Turn over a stack of antique sheet music at a flea market. Often the
outside of the back cover has a teaser of a few bars of a more popular
tune under the heading, "Try this on your piano:"
"Between 2002 and 2007, for instance, the bottom ninety-nine per cent
of incomes grew 1.3 per cent a year in real terms -- while the incomes
of the top one per cent grew ten per cent a year. That one per cent
accounted for two-thirds of all income growth in those years. People
in the ninety-fifth to the ninety-ninth percentiles of income have
represented a fairly constant share of the national income for
twenty-five years now. But in that period the top one per cent has
seen its share of national income double; in 2007, it captured
twenty-three per cent of the nation's total income. Even within the
top one per cent, income is getting more concentrated: the top 0.1 per
cent of earners have seen their share of national income triple over
the same period. All by themselves, they now earn as much as the
bottom hundred and twenty million people. So at the same time that the
rich have been pulling away from the middle class, the very rich have
been pulling away from the pretty rich, and the very, very rich have
been pulling away from the very rich."
o Surowiecki, James. "Tax Reform for the Rich and Ultra-Rich." _New
Yorker_ 16 Aug. 2010. 13 Aug. 2010
<http://www.newyorker.com/talk/financial/2010/08/16/100816ta_talk_surowiecki> .
--
.. Be Seeing You,
.. Chuck Rhode, Sheboygan, WI, USA
.. Weather: http://LacusVeris.com/WX
.. 74° — Wind WNW 5 mph — Sky partly cloudy. Light rain.

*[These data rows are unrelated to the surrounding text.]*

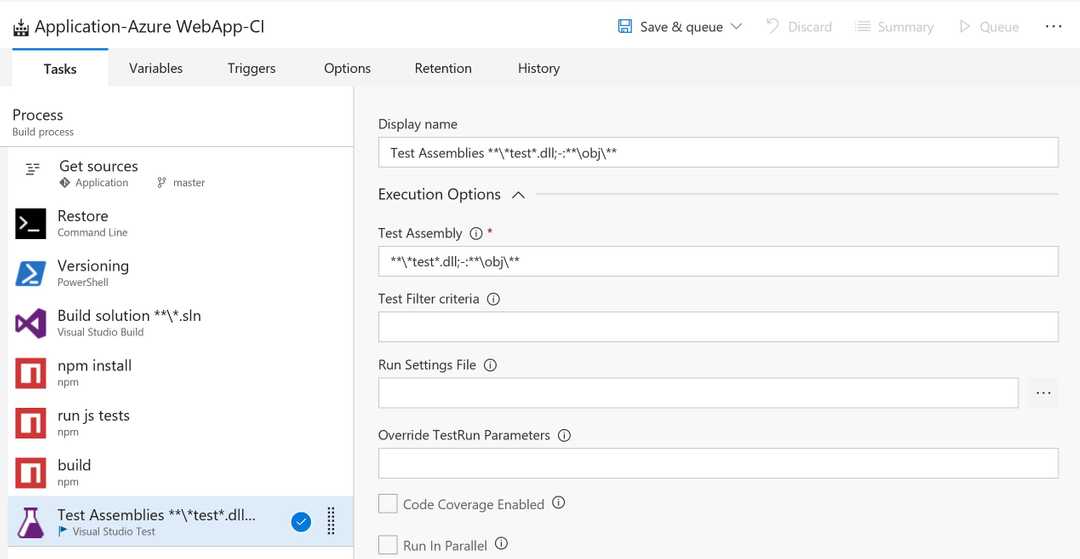Show info for Run Settings File

click(490, 365)

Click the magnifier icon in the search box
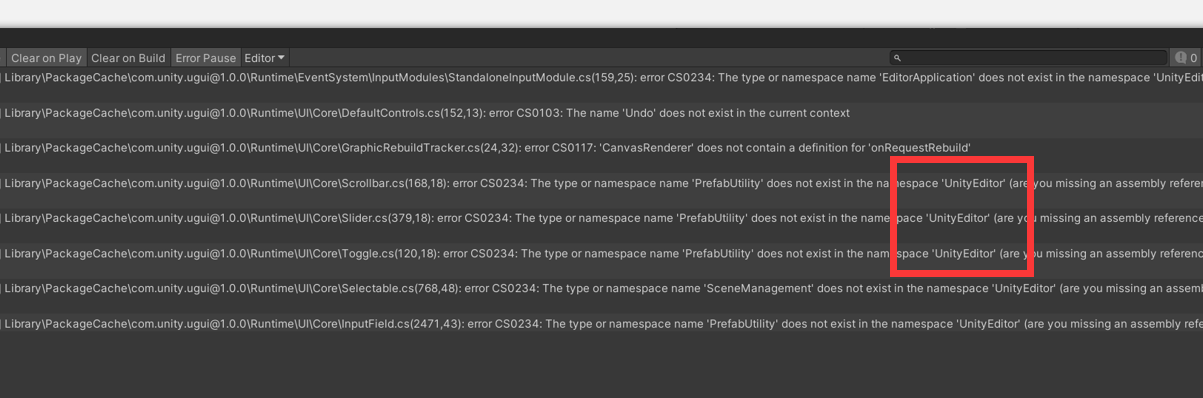pos(898,59)
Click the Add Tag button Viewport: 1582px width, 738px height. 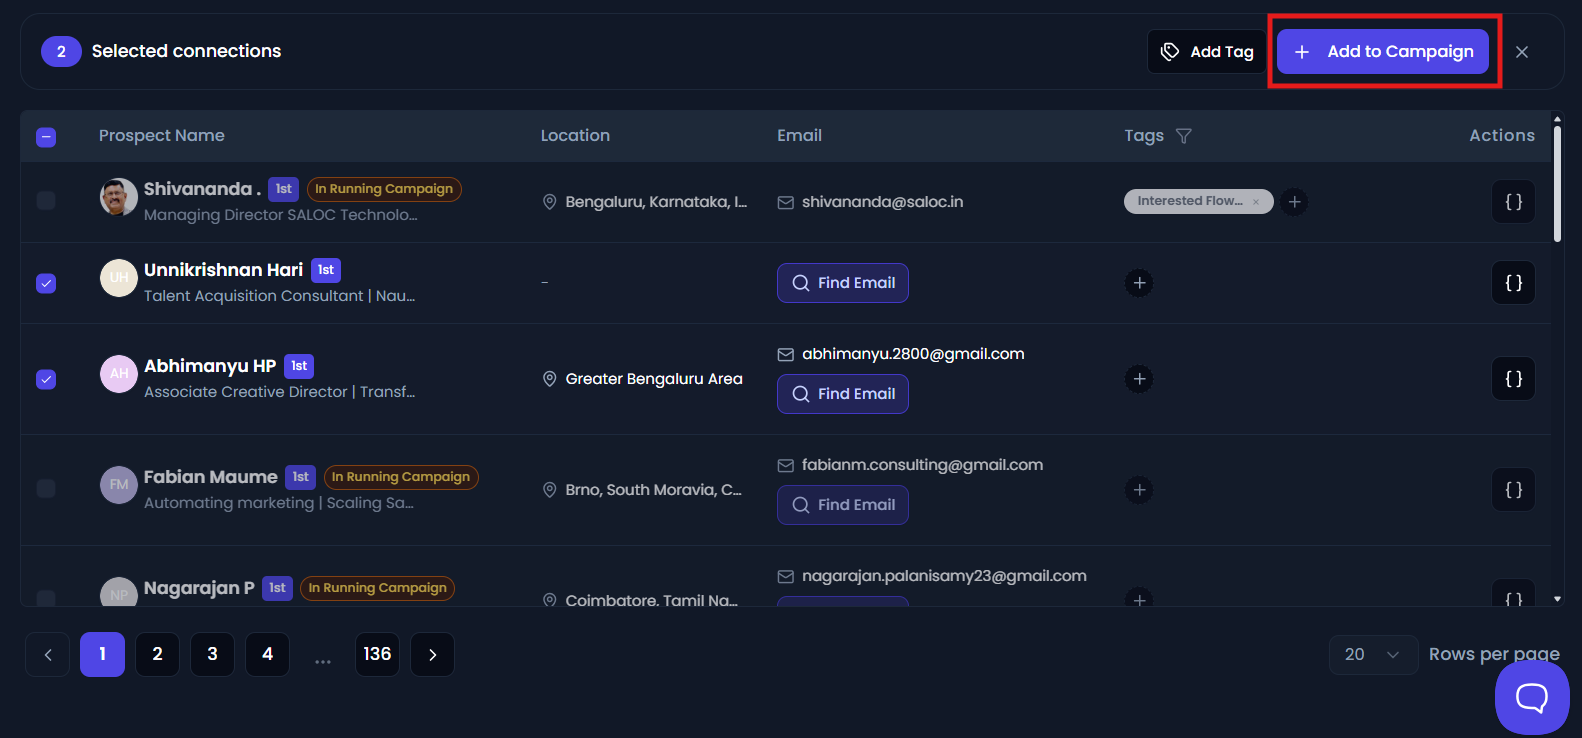click(1207, 51)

Posted by Chuck Rhode on August 14, 2010, 9:00 am
On Fri, 13 Aug 2010 23:58:22 -0400, .p.jm. wrote:
> Try comparing the 'average' standard of living of 'the average'
> American, vs ~ 90 % of the rest of the world.
Akshualy, I rather believe the current depression is about the rest of
the world getting its own back.
--
.. Be Seeing You,
.. Chuck Rhode, Sheboygan, WI, USA
.. Weather: http://LacusVeris.com/WX
.. 71° — Wind WSW 3 mph — Sky mostly clear.
Posted by kickstart on August 14, 2010, 7:31 am
> Didn't somebody just bail from a big corporate job
> with a $400,000,000 parachute? Can't recall the
> name offhand. It's not that uncommon, is it.
that was me
kickstart the -oh the ironing -Asshole
> more of the global market. What are we to sell? McDonald's
> and Starbucks products. Anticipate very dramatic and even dangerous
> times ahead. Social strife in every city and town.